Pan-Seared Venison Backstrap

Created by Ryan Reading, Fall Obsession Pro Staff

A few minutes in a hot pan, rosemary butter melting over venison backstrap, wild mushrooms sizzling nearby, and a drizzle of maple bourbon glaze finishing it off , this is what cold months taste like: rich, and warm after a long day in the woods.

Pan-Seared Venison Backstrap with Rosemary Butter, Wild Mushroom Ragù & Maple Bourbon Glaze

Ingredients:

For the venison:

  • 1–1.5 lb venison backstrap (trimmed)

  • 1 tsp kosher salt

  • ½ tsp cracked black pepper

  • 1 tsp garlic powder

  • 1 tbsp olive oil

  • 2 tbsp butter

  • 2 sprigs fresh rosemary

  • 2 cloves garlic, smashed

  • Wild mushroom ragù

  • 8 oz wild mushrooms (shiitake, oyster, chanterelle blend is best)

  • 2 tbsp butter

  • 1 small shallot, finely diced

  • 1 garlic clove, minced

  • ¼ cup dry red wine

  • ½ cup beef or venison stock

  • Salt & pepper to taste

Maple bourbon glaze:

  • 2 tbsp bourbon

  • 2 tbsp pure maple syrup

  • 1 tbsp Dijon mustard

  • ½ tbsp soy sauce

  • Splash of apple cider vinegar

How to Make It (Fast & Elite):

1. Prep the venison

Pat the backstrap dry, season with salt, pepper, and garlic powder, and let it sit at room temperature for 20–25 minutes.

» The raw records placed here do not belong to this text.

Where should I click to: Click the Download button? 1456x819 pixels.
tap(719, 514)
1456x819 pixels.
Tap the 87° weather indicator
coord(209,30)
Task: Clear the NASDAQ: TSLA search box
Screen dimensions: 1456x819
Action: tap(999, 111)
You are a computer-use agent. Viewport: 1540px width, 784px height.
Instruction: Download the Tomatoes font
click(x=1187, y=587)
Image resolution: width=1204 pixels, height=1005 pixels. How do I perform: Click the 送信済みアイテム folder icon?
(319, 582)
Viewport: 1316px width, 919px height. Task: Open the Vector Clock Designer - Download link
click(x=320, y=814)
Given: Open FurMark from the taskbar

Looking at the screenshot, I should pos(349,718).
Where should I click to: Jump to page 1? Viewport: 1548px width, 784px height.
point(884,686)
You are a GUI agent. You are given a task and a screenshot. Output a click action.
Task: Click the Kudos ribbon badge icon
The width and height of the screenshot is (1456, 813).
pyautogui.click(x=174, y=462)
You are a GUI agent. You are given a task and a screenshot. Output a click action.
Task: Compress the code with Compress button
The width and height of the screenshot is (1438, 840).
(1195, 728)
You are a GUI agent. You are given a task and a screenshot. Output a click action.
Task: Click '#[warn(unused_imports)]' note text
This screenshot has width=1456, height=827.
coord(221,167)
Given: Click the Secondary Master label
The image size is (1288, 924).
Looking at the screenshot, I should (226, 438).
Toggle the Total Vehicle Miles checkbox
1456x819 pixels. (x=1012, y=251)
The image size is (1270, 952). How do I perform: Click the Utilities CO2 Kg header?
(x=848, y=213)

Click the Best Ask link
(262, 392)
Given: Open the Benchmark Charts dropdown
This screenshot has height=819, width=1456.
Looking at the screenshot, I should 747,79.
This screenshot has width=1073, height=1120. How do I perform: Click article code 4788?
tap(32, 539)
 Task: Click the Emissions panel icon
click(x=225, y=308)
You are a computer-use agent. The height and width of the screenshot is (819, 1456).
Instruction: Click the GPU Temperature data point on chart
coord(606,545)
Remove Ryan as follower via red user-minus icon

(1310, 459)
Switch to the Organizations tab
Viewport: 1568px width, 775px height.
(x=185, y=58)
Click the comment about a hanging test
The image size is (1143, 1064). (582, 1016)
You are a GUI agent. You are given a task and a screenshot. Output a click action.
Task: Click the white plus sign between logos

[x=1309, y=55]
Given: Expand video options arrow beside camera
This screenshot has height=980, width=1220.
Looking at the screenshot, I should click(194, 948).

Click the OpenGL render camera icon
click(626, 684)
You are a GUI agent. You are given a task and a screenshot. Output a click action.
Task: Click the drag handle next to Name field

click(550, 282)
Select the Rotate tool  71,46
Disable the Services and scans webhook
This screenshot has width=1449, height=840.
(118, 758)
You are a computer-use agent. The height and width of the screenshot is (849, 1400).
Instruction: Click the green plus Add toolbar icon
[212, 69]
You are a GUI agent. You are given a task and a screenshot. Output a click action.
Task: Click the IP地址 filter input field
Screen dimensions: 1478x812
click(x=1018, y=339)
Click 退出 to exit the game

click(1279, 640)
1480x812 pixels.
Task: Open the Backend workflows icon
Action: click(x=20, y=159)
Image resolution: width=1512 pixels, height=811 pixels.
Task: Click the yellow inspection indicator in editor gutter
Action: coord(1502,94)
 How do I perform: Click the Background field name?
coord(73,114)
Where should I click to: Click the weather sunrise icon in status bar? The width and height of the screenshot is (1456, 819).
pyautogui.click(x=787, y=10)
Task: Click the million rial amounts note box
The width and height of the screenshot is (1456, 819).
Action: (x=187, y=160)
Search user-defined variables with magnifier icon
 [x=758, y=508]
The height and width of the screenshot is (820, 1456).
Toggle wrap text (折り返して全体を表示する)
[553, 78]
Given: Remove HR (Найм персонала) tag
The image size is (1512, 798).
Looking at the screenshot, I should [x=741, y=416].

This gives you that perfect medium-rare center.

2. Make the mushroom ragù

Heat butter in a pan. Add shallots and garlic until softened, then add mushrooms. Let them brown—don’t stir too much. Deglaze with red wine. Add stock, reduce until thick and glossy. Keep warm.

3. Cook the venison

Heat olive oil in a cast iron pan until smoking hot. Lay the backstrap in and sear each side until deep brown (about 2 minutes per side). Drop in the butter, rosemary, and garlic. Tilt the pan and baste repeatedly.

Cook until internal temp hits:

125–130°F for medium-rare (ideal)

Remove and rest for 10 minutes, tented in foil.

4. Maple bourbon glaze

In a small pan, combine maple, bourbon, Dijon, soy, and vinegar. Simmer until thick enough to lightly coat a spoon.

5. Slice & serve

Slice venison into medallions. Plate on top of the mushroom ragù and drizzle with the glaze. Add cracked pepper. Done.

These will pair well with the dish: 

  • Roasted root vegetables with thyme

  • Garlic mashed potatoes with cream cheese

  • Brown butter Brussels sprouts

  • A dry red wine (Cab, Syrah, or a NY Finger Lakes red blend)

Now you have your November/Fall to remember dish.